▶ _TASK TO COMPLETE_: Every single line below has to be printed once more, exactly.

------------------------------------------------

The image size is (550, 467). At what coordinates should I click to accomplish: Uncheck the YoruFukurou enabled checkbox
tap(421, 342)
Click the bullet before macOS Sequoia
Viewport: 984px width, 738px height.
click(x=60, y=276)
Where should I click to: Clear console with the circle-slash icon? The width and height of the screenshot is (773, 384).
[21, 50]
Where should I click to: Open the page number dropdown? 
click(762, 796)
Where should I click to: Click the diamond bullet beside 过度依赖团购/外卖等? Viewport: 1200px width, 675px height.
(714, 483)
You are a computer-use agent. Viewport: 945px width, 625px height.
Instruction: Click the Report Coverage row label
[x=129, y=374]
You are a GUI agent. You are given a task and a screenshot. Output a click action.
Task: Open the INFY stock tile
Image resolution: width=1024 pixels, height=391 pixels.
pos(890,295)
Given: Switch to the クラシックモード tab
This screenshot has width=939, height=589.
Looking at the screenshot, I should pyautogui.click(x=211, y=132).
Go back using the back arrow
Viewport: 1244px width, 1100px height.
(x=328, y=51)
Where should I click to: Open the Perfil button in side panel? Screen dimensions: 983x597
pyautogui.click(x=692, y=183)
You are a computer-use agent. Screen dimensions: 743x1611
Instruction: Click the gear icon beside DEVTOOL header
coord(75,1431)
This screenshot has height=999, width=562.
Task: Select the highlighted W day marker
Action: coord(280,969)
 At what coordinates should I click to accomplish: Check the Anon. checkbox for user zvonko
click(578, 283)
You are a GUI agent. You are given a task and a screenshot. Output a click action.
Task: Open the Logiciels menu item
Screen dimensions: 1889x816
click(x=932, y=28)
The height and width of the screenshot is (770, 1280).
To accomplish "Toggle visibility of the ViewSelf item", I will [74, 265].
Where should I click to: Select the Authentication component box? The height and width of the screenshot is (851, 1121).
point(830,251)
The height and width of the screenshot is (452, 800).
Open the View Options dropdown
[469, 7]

------------------------------------------------

▶ _RESPONSE BELOW_:
The image size is (550, 467). At what coordinates should I click to accomplish: Uncheck the YoruFukurou enabled checkbox
tap(421, 342)
Click the bullet before macOS Sequoia
Viewport: 984px width, 738px height.
click(x=60, y=276)
Where should I click to: Clear console with the circle-slash icon? The width and height of the screenshot is (773, 384).
[21, 50]
Where should I click to: Open the page number dropdown? 
click(762, 796)
Where should I click to: Click the diamond bullet beside 过度依赖团购/外卖等? Viewport: 1200px width, 675px height.
(714, 483)
You are a computer-use agent. Viewport: 945px width, 625px height.
Instruction: Click the Report Coverage row label
[x=129, y=374]
You are a GUI agent. You are given a task and a screenshot. Output a click action.
Task: Open the INFY stock tile
Image resolution: width=1024 pixels, height=391 pixels.
pos(890,295)
Given: Switch to the クラシックモード tab
This screenshot has width=939, height=589.
Looking at the screenshot, I should pyautogui.click(x=211, y=132).
Go back using the back arrow
Viewport: 1244px width, 1100px height.
(x=328, y=51)
Where should I click to: Open the Perfil button in side panel? Screen dimensions: 983x597
pyautogui.click(x=692, y=183)
You are a computer-use agent. Screen dimensions: 743x1611
Instruction: Click the gear icon beside DEVTOOL header
coord(75,1431)
This screenshot has height=999, width=562.
Task: Select the highlighted W day marker
Action: coord(280,969)
 At what coordinates should I click to accomplish: Check the Anon. checkbox for user zvonko
click(578, 283)
You are a GUI agent. You are given a task and a screenshot. Output a click action.
Task: Open the Logiciels menu item
Screen dimensions: 1889x816
click(x=932, y=28)
The height and width of the screenshot is (770, 1280).
To accomplish "Toggle visibility of the ViewSelf item", I will [74, 265].
Where should I click to: Select the Authentication component box? The height and width of the screenshot is (851, 1121).
point(830,251)
The height and width of the screenshot is (452, 800).
Open the View Options dropdown
[469, 7]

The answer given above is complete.